Andrew B. Myers' Missives from the Wallpaper Dimension
February 23, 2015 10:18 AM   Subscribe

Photographer Andrew B. Myers makes photographs that don't look like photographs so much as like clean-edged graphic design illustrations. Much of his work combines vibrant colors, flat, non-gradated lighting with crisp shadows, and a long-lens isometric composition to create tableaux that resemble old-school screensavers or wallpaper prints.
posted by cortex (7 comments total) 46 users marked this as a favorite
 
Oh! He did the images for that NYTimes twitter shaming article that's been going around!

I really dig his stuff; it's just so deeply satisfying to look at.
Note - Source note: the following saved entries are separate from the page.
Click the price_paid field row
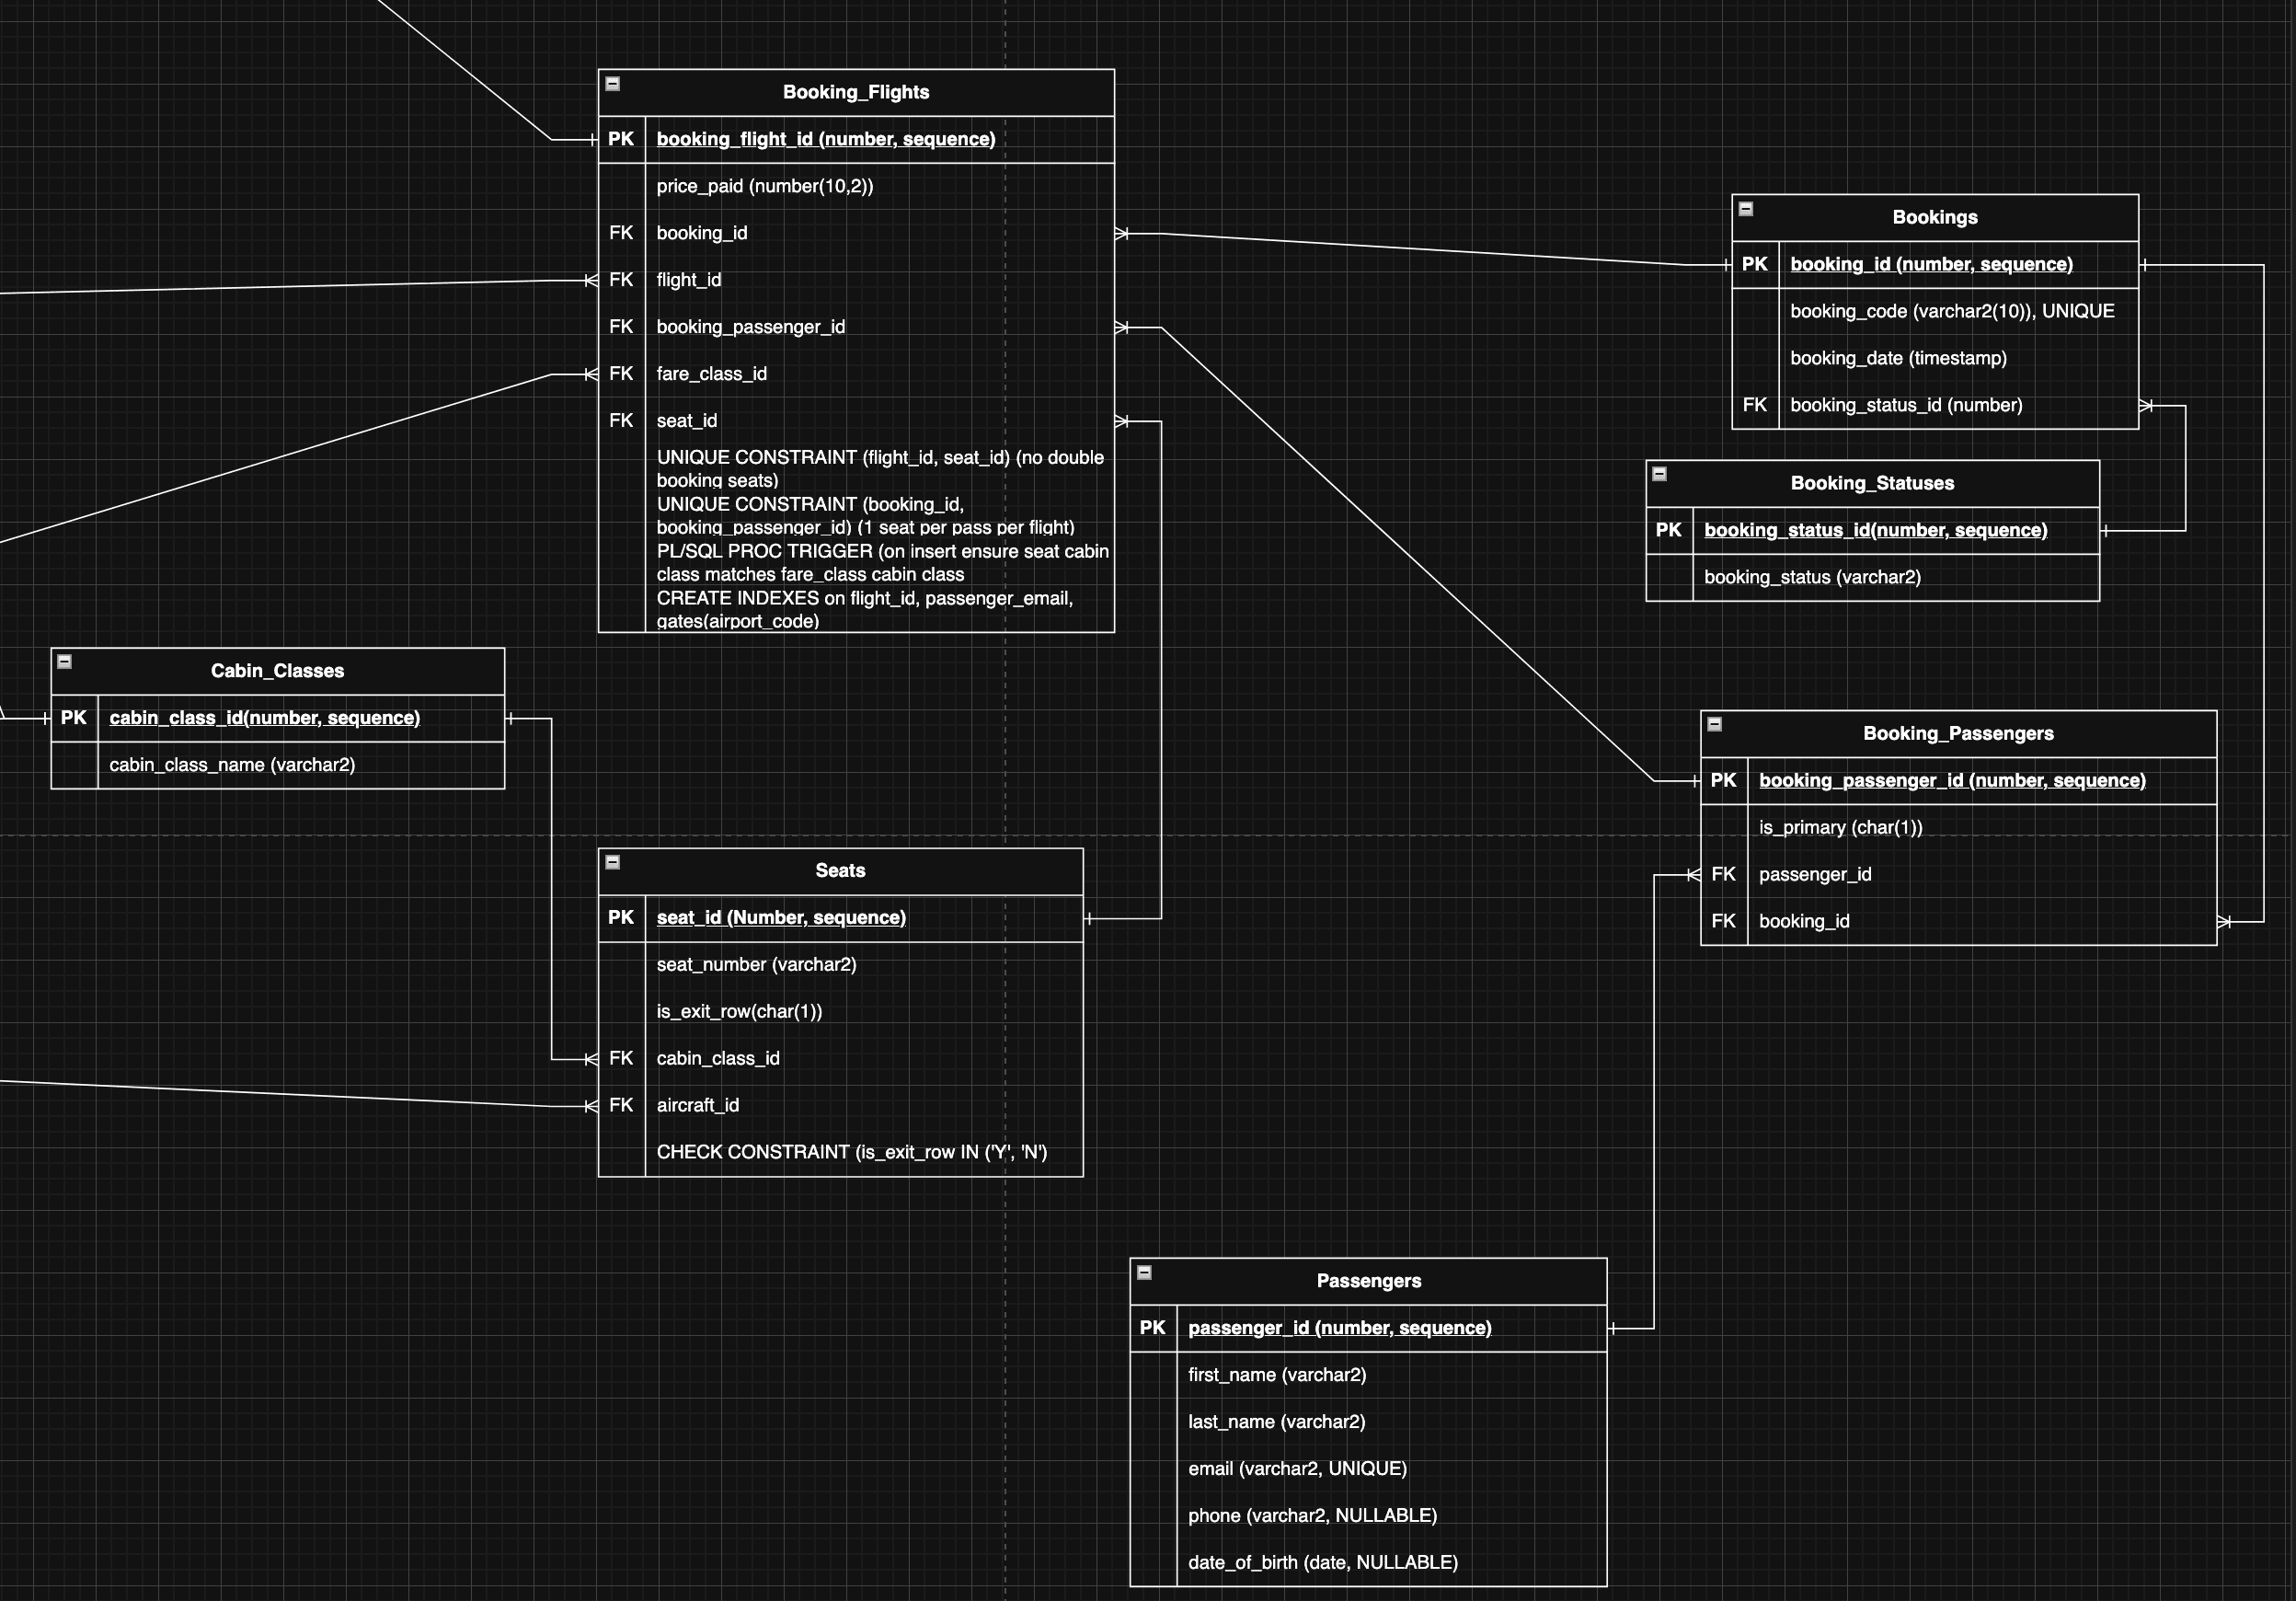This screenshot has width=2296, height=1601. pos(765,186)
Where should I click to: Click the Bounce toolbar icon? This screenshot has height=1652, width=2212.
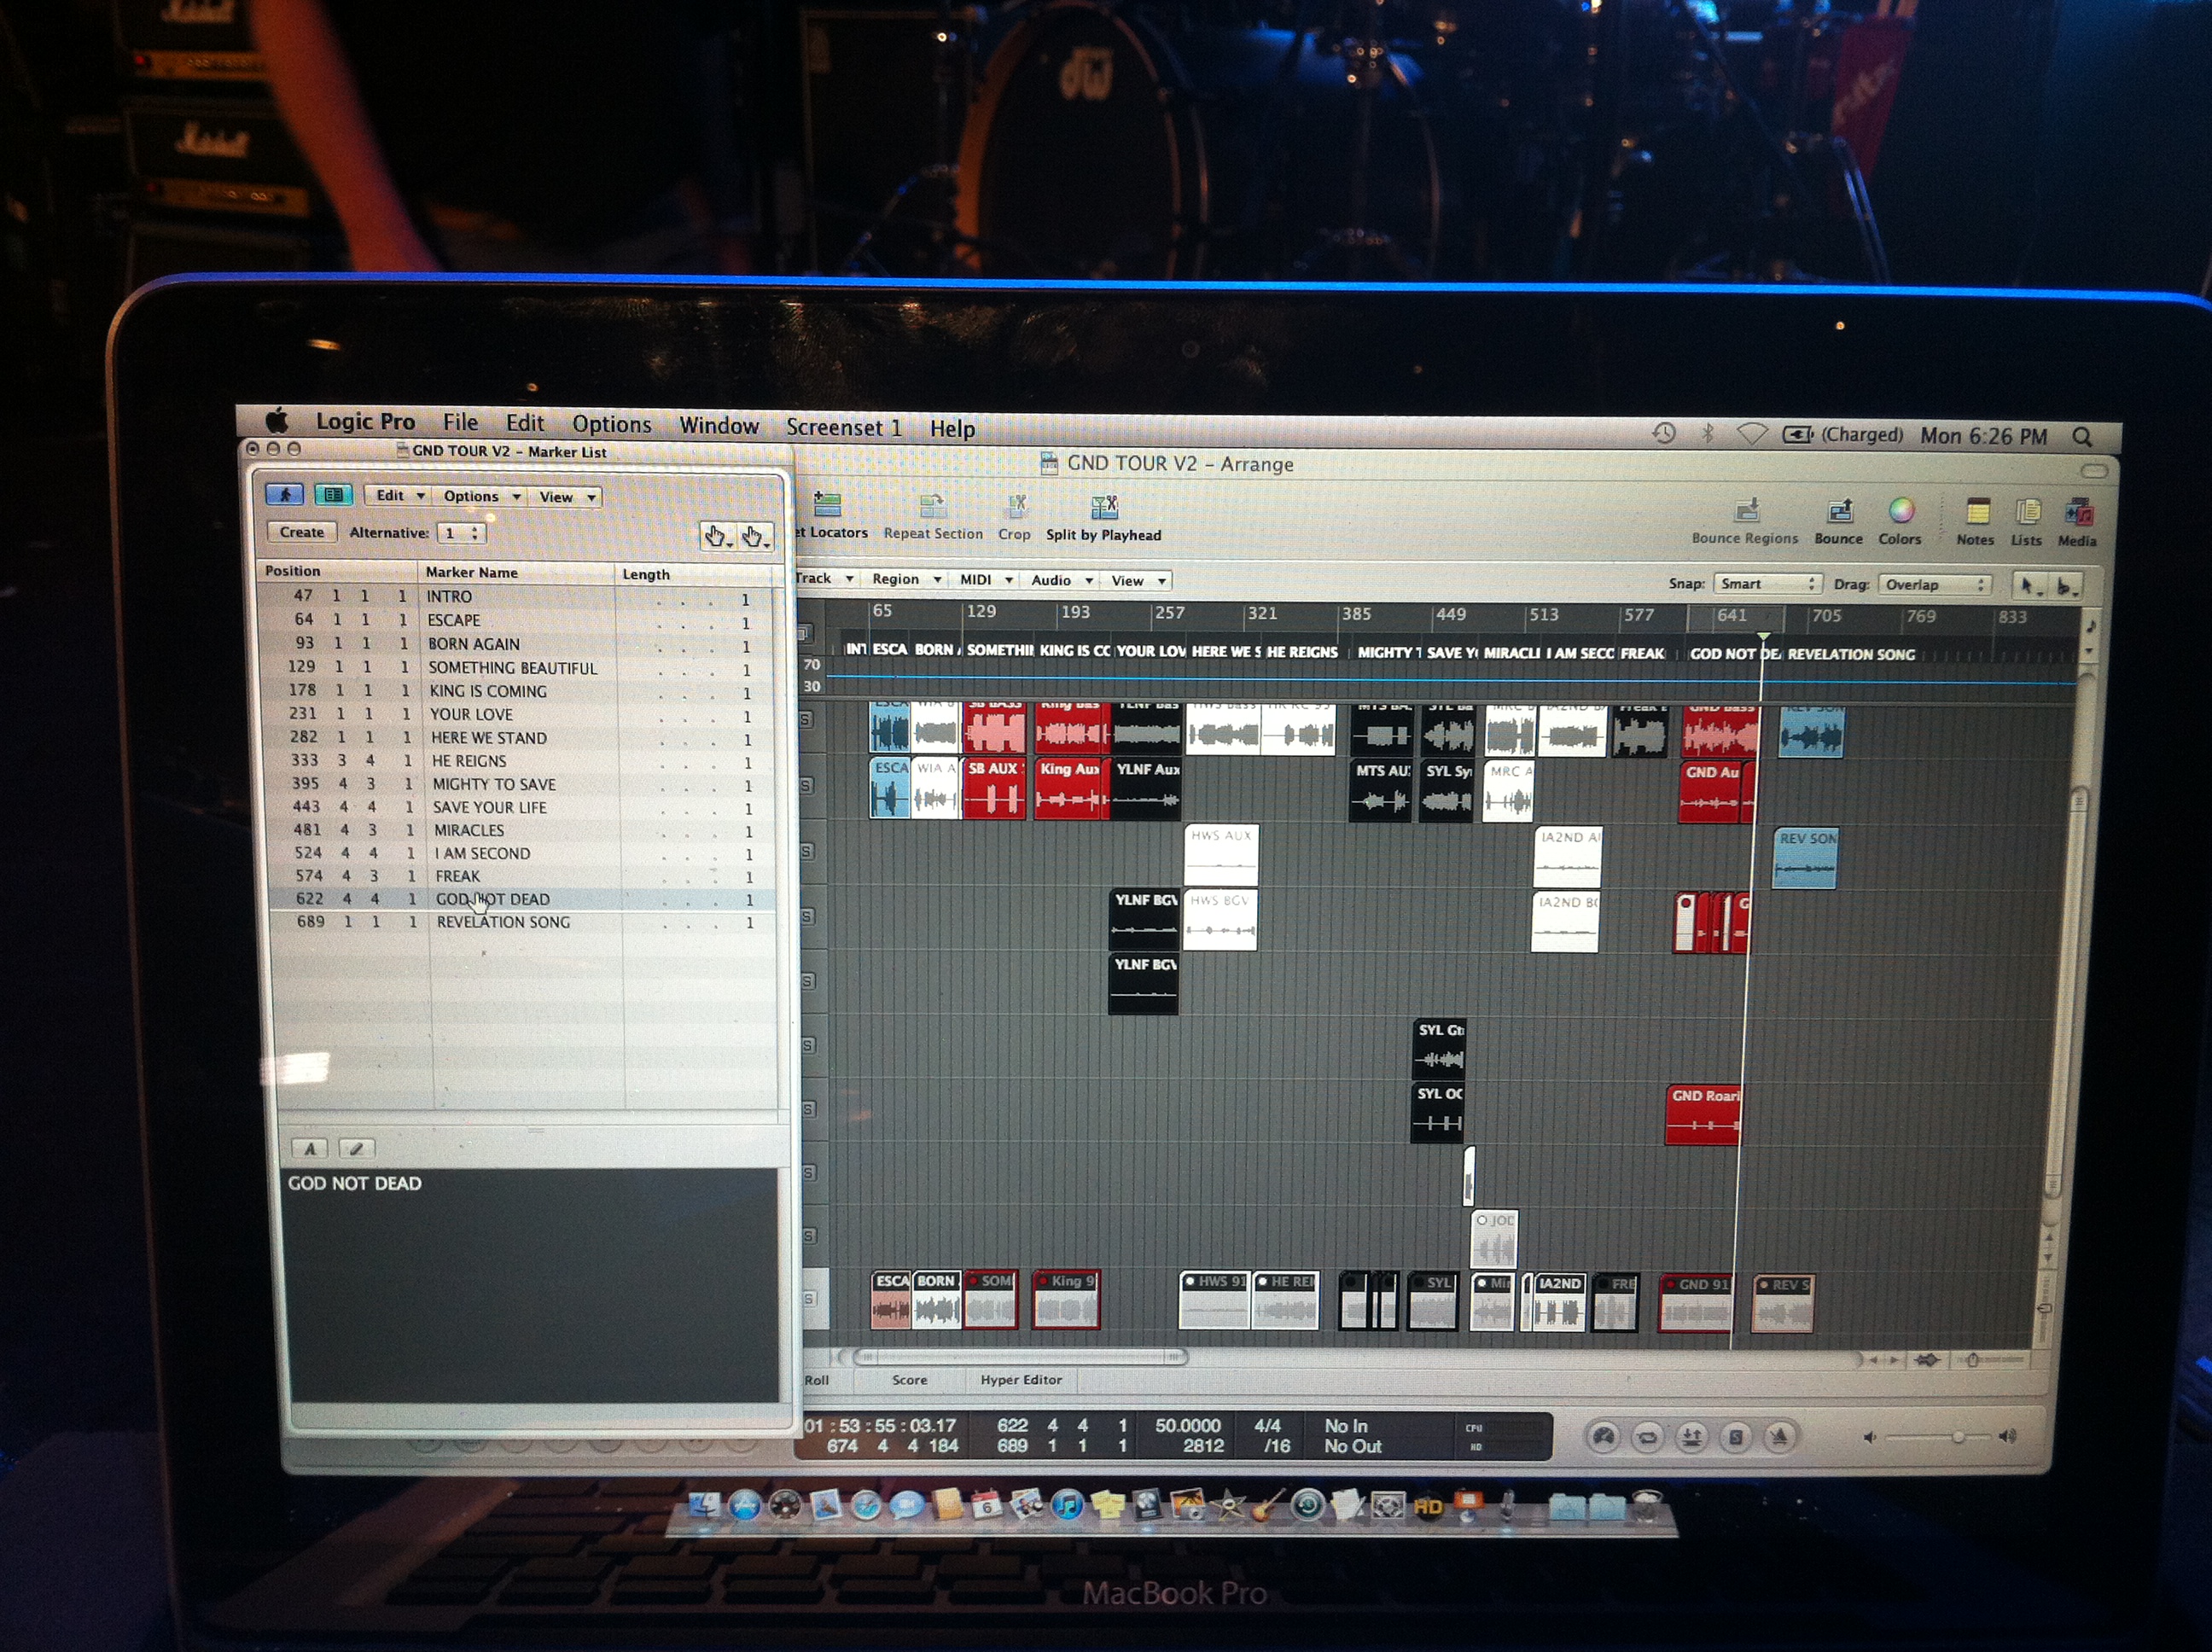[1839, 511]
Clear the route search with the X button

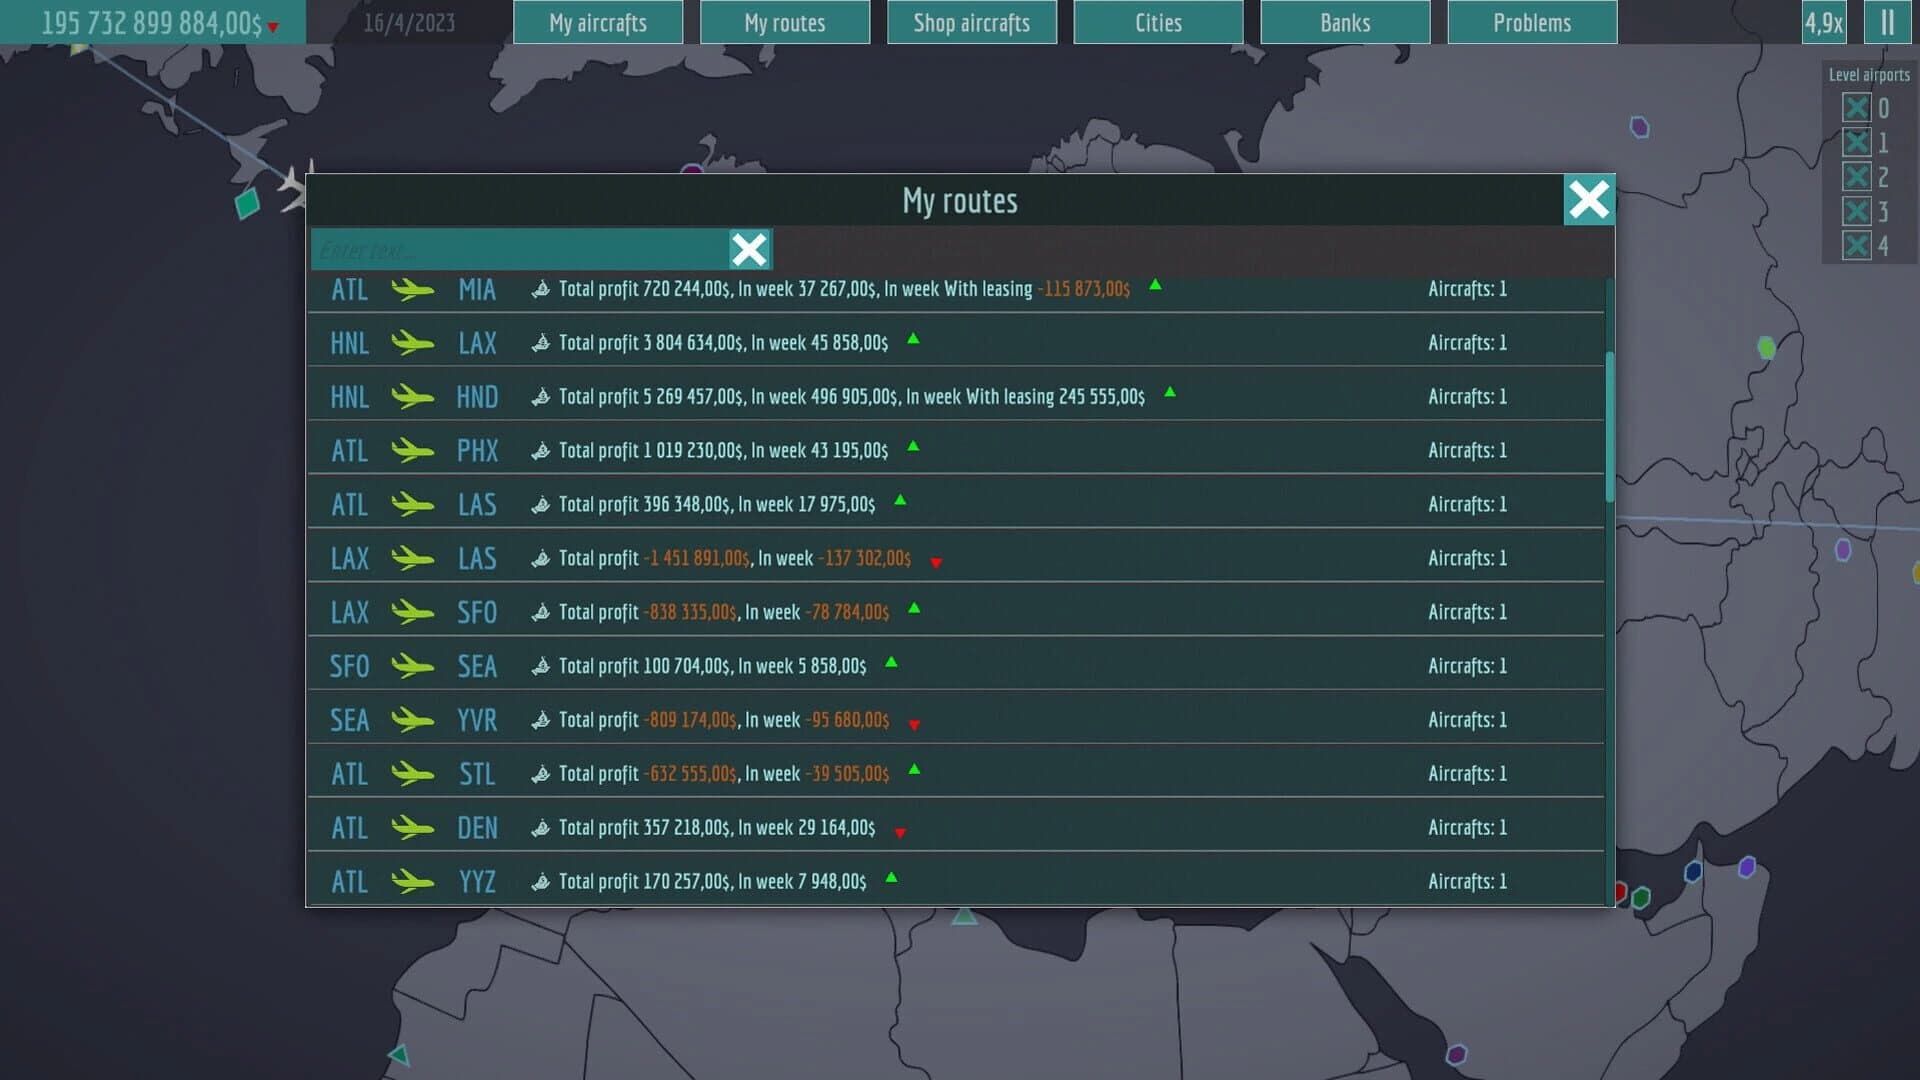pyautogui.click(x=748, y=249)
I'd love to see a behind-the-scenes look at what goes into one of these shots. (Maybe there's one in one of the links, but if so I can't find it.)
posted by Metroid Baby at 10:51 AM on February 23, 2015 [3 favorites]


These are cool, I really like them and it makes me ponder on how he created each one.
posted by royalsong at 11:01 AM on February 23, 2015 [1 favorite]


In this interview from 2010, he mentions the old salt print method for making what I assume are the more washed-out photos, while in this short interview with My Modern Met, he said "I always shoot at f22, which keeps everything in focus, and therefore lacks the depth you see elsewhere and makes things flatter." In another 2010 interview, he mentioned a love for the old, aged look from material produced by the National Film Board of Canada.

I imagine there is some post-processing or use of big light sources because some photos have the shadows falling in a very flat, linear fashion.
posted by filthy light thief at 12:01 PM on February 23, 2015 [1 favorite]


Amazing - I would've thought these are paintings. He seems to like to reference 80s video game-era stuff - cannot suss how to link to each one, but there is a photo of a hand flipping off a Rubik's cube, and another one that looks like it took inspiration from the Qbert video game.

The color palettes used - some at least - seem very 50s though.

Nice post.
posted by joseph conrad is fully awesome at 12:43 PM on February 23, 2015


Oh WOW I love these
posted by DoctorFedora at 2:55 PM on February 23, 2015


these are great, thanks. i want to own one.
posted by Conrad-Casserole at 5:32 PM on February 23, 2015


Those are amazing images. I'd love to see large-format high-quality prints of them.